Kremlin says implementation of Karabakh agreement 'going well'
Kremlin spokesman says EU 'welcome' to contribute to stability in Karabakh
The implementation of agreements on the Karabakh settlement is "going well," Kremlin spokesman Dmitry Peskov said Wednesday
Russian President Vladimir Putin is in constant contact with Armenian Prime Minister Nikol Pashinyan and Azerbaijani President Ilham Aliyev on the issue, Peskov told reporters at a news conference in Moscow.
"Now we are dealing with the issues of implementation -- implementation of the agreements that were reached," he said.
As for the EU willingness to join the trilateral format on the Karabakh settlement -- Russia, Armenia, and Azerbaijan – it is welcome "if mediation efforts bring stability, predictability and help in the implementation of existing agreements," added Peskov.
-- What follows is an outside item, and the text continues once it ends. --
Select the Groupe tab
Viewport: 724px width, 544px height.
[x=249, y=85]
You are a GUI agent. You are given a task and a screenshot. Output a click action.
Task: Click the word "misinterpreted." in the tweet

Putin and Aliyev held talks in Moscow on Tuesday with a focus on the settlement in the Karabakh region.
Relations between the former Soviet republics of Armenia and Azerbaijan have been tense since 1991 when the Armenian military occupied Nagorno-Karabakh, also known as Upper Karabakh, a territory internationally recognized as part of Azerbaijan, and seven adjacent regions
New clashes erupted last September and ended with a Russia-brokered cease-fire.
During a subsequent 44-day conflict which ended under a deal signed on Nov. 10, Azerbaijan liberated several cities and nearly 300 settlements and villages from Armenia’s nearly three-decade occupation.